Authentic Assessments and Rubrics
Module One

Carol Amberg - Course Designer

OCTOBER
Designing and Using Authentic Assessments: Rubrics

COURSE OBJECTIVES:

Participants will:
1) Increase their knowledge and understanding of authentic assessments
2) Design tasks which will generate student work that will have an audience beyond the teacher.
3) Write rubrics for the tasks.
4) Reflect upon design and implementation with colleagues at their home schools.
5) Reflect upon their own and their students' reactions to these tasks and assessments, as well as the quality of the work produced by their students guided by their rubrics.
6) Collect rubrics and reflections.
(This collection will be referred to as the participant's PRODUCT.)

COURSE TASKS:

Each month, participants will:
1) Work on either the design or implementation of an authentic assessment.
2) Ask questions (as needed) of the course designer via e-mail: camberg@gcs.neric.org.
3) Record and submit a guided reflection on-line.

INTRODUCTION / READING:

In order for an assessment to be authentic, it must first be tied to an authentic task. This is a task which has value beyond the classroom and has an audience (or potential audience) beyond the teacher. (Students know this up front.) This audience could be quite LOCAL:

  

That audience, whomever it may be, will need to have an idea of the task and the criteria which has been set down as the markers of its successful completion. This is the function of the rubric. A well-written rubric will communicate the parameters and quality expected of the product or performance.

Having to delineate what's to be done, and how well, also helps the teacher identify and bring into focus the proficiencies of which she/he is seeking evidence. In other words, I, the teacher, need to see or hear you, the student, demonstrate that you have indeed learned what I have been trying to teach you.

Since the student is the first user of the rubric, he/she is the first audience for it. The rubric is a guide for completing the task successfully. It should communicate enough specific information to define the task without squelching creativity in performing the task. A good rubric spawns a diverse collection of products which all meet the standards set down in the rubric. This latitude encourages students to express their individuality and saves the teacher from the mental fatigue of evaluating dozens of cookie-cutter products.

▸ Exercises:
A: Please copy the course module on authentic assessments from "5) Reflect upon" up to and including "via e-mail: camberg@gcs.neric.org.".
B: In the course module on authentic assessments, what is the collection of rubrics and reflections called?
The material that comes next is separate from the course module on authentic assessments.

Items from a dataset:
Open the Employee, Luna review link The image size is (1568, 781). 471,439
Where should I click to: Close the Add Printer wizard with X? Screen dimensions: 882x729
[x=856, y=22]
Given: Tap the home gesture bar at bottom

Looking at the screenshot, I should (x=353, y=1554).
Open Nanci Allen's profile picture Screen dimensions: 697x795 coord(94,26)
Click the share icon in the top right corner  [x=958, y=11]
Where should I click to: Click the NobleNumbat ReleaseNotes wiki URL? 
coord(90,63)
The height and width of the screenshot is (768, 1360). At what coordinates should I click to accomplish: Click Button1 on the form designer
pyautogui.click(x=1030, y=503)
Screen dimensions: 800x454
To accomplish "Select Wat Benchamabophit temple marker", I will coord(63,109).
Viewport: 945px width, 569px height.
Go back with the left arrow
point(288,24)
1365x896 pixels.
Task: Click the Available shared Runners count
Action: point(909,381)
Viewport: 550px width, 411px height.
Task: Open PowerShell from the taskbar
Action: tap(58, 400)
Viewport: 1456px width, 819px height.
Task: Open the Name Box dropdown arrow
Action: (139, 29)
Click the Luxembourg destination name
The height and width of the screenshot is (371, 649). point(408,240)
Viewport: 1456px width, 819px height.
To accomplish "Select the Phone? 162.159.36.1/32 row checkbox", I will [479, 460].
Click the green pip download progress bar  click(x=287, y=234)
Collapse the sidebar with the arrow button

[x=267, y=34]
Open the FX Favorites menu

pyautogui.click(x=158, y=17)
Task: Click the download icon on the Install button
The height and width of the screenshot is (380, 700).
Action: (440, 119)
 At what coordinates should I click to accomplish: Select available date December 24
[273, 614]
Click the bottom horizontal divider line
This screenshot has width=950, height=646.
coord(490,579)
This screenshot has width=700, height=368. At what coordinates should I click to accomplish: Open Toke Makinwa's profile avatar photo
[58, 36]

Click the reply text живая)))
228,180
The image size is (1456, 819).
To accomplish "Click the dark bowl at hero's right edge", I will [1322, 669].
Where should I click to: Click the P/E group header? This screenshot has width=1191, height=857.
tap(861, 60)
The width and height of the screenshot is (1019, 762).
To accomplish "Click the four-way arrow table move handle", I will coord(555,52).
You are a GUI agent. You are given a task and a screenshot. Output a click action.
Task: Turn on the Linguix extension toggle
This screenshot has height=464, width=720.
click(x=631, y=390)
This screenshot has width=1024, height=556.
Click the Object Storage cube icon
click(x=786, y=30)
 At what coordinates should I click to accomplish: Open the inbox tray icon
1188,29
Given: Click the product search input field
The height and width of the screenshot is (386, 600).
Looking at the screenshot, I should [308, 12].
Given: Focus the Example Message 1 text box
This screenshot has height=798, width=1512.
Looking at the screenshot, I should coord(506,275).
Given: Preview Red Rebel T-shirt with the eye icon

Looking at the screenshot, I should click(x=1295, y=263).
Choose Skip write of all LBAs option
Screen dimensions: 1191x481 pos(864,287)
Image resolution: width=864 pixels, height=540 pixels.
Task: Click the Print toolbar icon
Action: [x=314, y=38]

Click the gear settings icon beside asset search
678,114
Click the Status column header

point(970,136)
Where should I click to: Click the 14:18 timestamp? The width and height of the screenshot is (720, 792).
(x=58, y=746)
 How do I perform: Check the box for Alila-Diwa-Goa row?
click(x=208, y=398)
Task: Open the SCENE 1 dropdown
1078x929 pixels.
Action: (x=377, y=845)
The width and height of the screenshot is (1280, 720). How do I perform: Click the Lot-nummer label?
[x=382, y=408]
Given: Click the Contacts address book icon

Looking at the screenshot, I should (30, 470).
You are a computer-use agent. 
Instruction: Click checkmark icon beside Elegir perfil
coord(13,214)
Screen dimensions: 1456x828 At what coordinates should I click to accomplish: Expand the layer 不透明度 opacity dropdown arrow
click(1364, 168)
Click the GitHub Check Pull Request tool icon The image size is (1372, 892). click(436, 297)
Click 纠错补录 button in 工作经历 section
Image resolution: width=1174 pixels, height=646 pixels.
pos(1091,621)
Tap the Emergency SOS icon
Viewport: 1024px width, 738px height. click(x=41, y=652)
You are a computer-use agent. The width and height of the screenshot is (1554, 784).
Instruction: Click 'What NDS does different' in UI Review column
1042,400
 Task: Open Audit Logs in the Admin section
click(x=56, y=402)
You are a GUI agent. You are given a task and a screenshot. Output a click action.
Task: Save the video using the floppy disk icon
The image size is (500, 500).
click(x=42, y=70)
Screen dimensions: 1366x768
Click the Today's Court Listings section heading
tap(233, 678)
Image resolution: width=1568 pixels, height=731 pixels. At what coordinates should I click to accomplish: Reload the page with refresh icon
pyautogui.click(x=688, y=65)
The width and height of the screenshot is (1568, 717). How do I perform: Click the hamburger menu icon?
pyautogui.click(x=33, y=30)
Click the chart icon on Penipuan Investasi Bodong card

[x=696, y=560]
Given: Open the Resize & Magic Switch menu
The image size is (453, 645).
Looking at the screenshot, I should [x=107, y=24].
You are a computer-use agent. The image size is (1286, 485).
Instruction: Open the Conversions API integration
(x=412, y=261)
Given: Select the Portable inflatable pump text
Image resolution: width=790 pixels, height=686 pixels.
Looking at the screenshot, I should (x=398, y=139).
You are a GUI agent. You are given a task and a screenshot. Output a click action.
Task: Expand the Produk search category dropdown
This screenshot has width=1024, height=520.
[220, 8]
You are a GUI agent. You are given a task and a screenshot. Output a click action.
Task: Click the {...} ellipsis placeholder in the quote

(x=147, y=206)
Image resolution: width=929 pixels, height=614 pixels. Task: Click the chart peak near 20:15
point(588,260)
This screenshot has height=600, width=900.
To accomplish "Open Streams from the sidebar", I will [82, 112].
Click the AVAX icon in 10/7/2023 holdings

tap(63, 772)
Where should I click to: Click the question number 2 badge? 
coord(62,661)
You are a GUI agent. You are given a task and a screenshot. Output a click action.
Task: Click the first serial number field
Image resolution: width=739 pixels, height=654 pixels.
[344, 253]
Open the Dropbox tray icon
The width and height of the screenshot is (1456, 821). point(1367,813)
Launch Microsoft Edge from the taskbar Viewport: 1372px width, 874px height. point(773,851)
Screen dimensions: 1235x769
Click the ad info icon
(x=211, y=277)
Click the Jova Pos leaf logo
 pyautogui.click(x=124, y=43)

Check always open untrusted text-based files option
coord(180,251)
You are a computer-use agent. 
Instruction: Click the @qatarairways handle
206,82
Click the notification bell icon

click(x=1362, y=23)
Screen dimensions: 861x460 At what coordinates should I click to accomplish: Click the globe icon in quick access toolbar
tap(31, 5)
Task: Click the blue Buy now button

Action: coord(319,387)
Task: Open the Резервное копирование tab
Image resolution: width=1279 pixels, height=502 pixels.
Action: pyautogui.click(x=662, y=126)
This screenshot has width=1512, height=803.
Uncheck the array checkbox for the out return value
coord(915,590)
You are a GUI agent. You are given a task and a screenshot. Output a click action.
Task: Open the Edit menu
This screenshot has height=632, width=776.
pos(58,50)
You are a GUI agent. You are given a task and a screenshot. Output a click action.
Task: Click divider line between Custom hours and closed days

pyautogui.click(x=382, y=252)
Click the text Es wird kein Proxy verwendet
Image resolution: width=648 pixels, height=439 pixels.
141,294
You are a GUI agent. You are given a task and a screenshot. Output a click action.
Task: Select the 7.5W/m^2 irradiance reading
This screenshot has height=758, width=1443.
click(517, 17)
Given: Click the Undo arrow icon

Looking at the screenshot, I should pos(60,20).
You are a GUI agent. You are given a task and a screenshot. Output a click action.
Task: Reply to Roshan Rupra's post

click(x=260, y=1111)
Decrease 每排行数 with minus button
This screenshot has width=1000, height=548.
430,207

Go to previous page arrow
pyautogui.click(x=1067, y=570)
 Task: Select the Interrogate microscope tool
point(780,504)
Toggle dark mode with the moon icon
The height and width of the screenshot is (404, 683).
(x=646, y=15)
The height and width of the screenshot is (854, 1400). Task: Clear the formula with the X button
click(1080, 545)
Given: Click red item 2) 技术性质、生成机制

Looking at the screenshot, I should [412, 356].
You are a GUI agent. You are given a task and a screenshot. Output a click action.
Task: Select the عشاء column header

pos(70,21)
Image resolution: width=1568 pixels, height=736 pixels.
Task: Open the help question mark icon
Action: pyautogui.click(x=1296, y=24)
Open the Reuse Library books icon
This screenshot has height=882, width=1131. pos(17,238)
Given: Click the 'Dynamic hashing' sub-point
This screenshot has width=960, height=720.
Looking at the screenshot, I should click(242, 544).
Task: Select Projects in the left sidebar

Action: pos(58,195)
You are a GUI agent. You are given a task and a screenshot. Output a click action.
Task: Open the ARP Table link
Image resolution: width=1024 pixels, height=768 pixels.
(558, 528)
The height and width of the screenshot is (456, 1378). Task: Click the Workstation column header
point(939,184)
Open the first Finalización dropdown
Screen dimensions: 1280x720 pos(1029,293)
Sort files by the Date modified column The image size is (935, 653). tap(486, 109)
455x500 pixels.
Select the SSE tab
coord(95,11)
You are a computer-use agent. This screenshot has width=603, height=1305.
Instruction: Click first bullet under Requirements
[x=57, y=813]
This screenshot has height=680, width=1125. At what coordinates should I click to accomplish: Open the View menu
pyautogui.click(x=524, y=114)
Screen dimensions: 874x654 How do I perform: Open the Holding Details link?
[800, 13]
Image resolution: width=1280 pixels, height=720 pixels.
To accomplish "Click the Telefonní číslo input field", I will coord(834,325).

▸ Problem solutions:
A:
5) Reflect upon their own and their students' reactions to these tasks and assessments, as well as the quality of the work produced by their students guided by their rubrics.
6) Collect rubrics and reflections.
(This collection will be referred to as the participant's PRODUCT.)

COURSE TASKS:

Each month, participants will:
1) Work on either the design or implementation of an authentic assessment.
2) Ask questions (as needed) of the course designer via e-mail: camberg@gcs.neric.org.

B: The participant's PRODUCT.